Staffers were optimistic that a sale would eventually be completed, even in the absence of any concrete updates. One Jezebel staffer told Defector that they had been assured in no uncertain terms that a failure to sell Jezebel would not lead to layoffs. There was still no indication, as Jezebel went into its final hours of operation this week, that the site was nearing its end. On Tuesday night, staff worked off-hours to cover the 2023 elections; on Wednesday night, the site was again staffed off-hours to provide updates on the GOP primary debate in Miami. On Thursday morning, editorial leadership sent notice of a meeting scheduled for 10 a.m.

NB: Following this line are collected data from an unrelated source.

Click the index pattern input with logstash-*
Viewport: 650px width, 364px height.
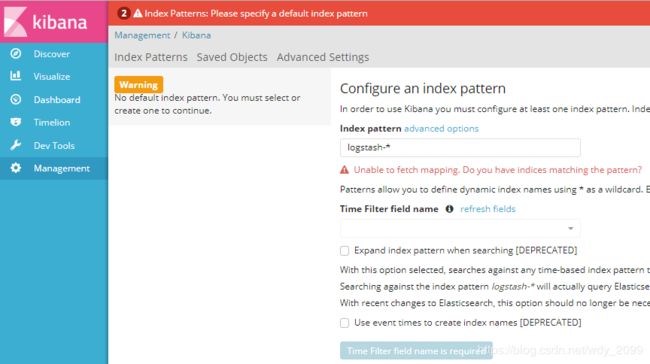point(460,148)
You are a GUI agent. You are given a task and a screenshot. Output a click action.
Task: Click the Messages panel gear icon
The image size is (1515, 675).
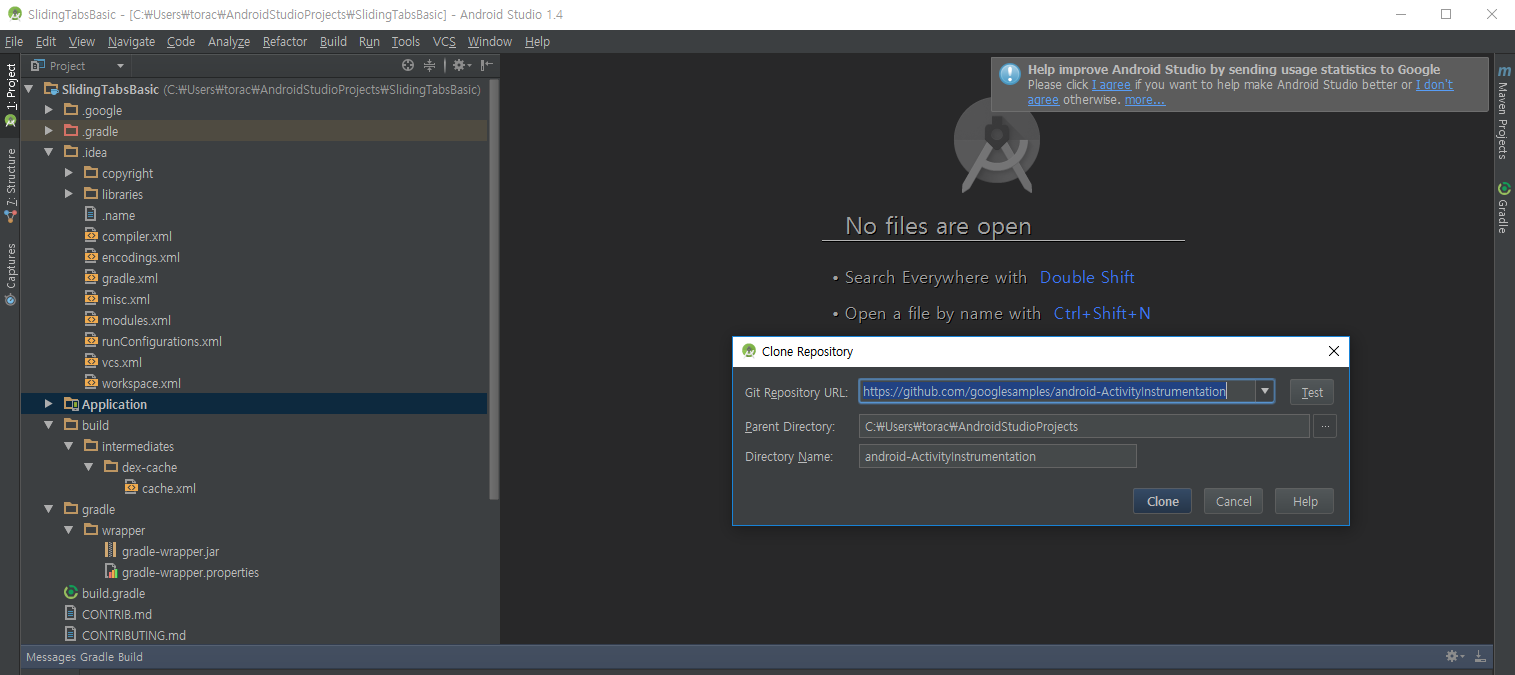[x=1453, y=657]
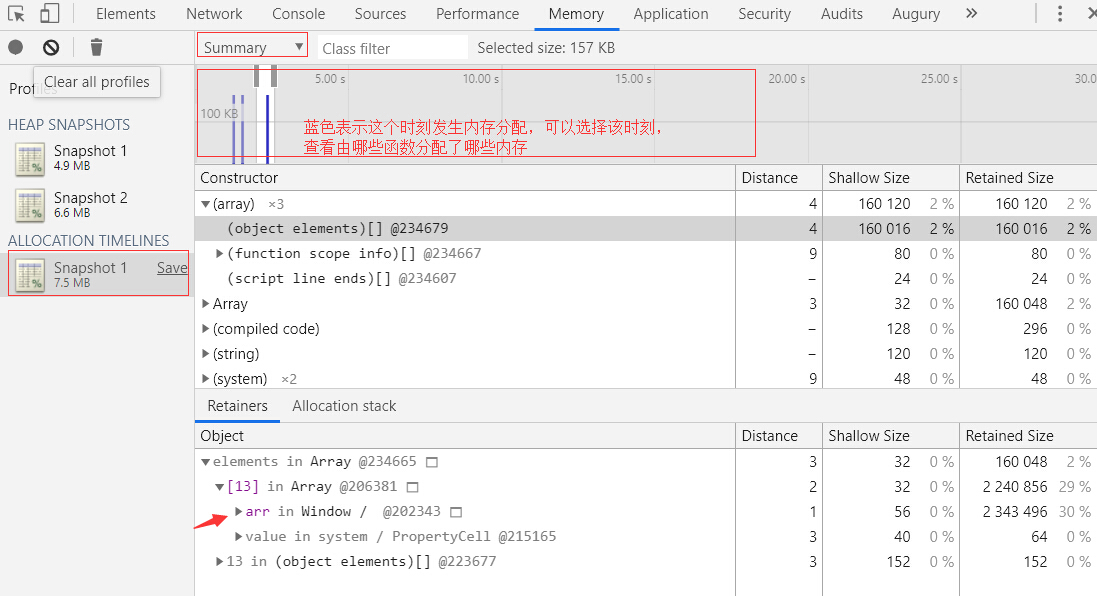Click the record heap allocation button
This screenshot has height=596, width=1097.
pyautogui.click(x=14, y=47)
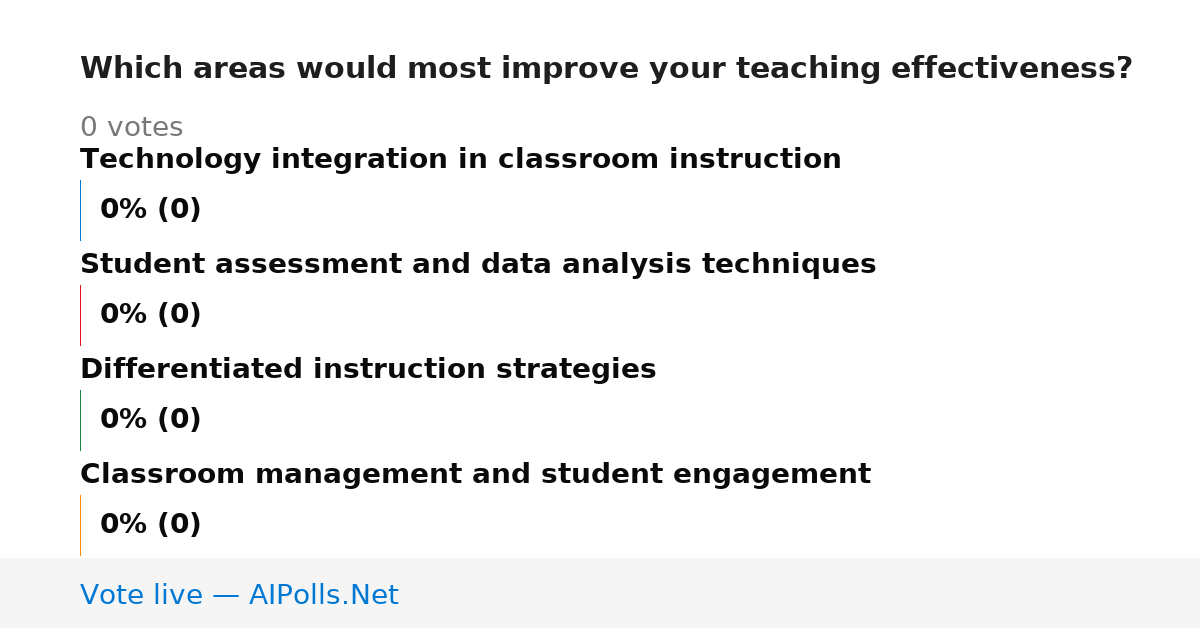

At the meeting, the handful of Jezebel staffers were given three pieces of news: The effort to sell the site had fallen through and been abandoned as of Tuesday; Jezebel would be shuttered, effective immediately; and they would all be out of a job. The Jezebel staffers told Defector that within minutes of that meeting, they were removed from company Slack channels and had their email access terminated.
Laid-off Jezebel staffers continue to harbor doubts about the seriousness of Goldman’s effort to sell the beloved website. The firewall between editorial and sales had long been permeable enough at G/O Media for editorial staffers to have internalized that Jezebel could be a tough sell for advertisers, a business-side concern that Spanfeller reinforced in a memo distributed to staff Thursday, announcing Jezebel’s shuttering. Spanfeller said that G/O Media’s “business model and the audiences we serve across our network did not align with Jezebel’s,” which one staffer understood to be a more-or-less true statement of the gap between the enthusiast content mills Spanfeller prefers and the outspokenly left-leaning work that forms Jezebel’s editorial outlook, which has historically made it a tougher fit with advertisers.
The suddenness of the abandonment of the sale effort and the abrupt shuttering seem to confirm what one Jezebel staffer described to Defector as a suspicion, starting with Bassett’s departure back in August and growing stronger in the months to follow, that G/O Media had already decided to nuke the site. The search for a buyer, by this interpretation, was less about capitalizing on the reputation of a legacy publication and more about seeing if there was any last-minute value to extract from a property that management had come to view as garbage.
The closure of Jezebel rids G/O Media of the last site with a direct mandate to report and offer commentary on American politics, and shutters what a G/O Media pitch document described as “an outlier in G/O Media’s male-skewing portfolio of digital properties” according to Axios. Given the ongoing nationwide struggle to resist harsh state-level abortion bans and a 2024 presidential election cycle that is about to kick up into high gear, it's an astonishing decision. There is no word yet on whether Spanfeller’s new robo-writers will have the latitude to acknowledge the shifting state of American democracy, as they scrape the work of all the journalists the company is chasing out into the street.